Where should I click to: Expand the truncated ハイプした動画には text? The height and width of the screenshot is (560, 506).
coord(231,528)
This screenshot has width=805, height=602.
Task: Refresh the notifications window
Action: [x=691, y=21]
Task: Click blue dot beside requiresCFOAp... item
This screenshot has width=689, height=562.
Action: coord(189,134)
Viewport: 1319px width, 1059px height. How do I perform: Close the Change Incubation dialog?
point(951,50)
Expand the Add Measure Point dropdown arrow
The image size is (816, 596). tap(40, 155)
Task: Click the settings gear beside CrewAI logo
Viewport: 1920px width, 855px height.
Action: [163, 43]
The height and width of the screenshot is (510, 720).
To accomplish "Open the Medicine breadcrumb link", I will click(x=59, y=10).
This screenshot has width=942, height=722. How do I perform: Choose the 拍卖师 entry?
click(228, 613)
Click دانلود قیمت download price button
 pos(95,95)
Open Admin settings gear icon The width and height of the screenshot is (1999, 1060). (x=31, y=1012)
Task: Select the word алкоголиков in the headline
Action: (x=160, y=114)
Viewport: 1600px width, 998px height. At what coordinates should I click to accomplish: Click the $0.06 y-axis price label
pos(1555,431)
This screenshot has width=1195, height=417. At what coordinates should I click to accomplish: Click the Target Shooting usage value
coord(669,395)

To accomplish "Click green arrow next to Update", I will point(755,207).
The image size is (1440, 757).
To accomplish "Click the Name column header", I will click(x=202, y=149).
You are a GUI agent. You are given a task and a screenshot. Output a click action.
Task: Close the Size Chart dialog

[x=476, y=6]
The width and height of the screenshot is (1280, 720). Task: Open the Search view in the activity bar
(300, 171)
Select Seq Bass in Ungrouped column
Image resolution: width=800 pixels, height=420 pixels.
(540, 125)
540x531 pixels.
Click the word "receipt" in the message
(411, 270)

────────────────

■ ASSIGNED TASK:
The answer is each line in which the word "will" occurs, copied from the material above.

■ RESULT BELOW:
To accomplish "Open the Medicine breadcrumb link", I will click(x=59, y=10).
To accomplish "Click green arrow next to Update", I will point(755,207).
To accomplish "Click the Name column header", I will click(x=202, y=149).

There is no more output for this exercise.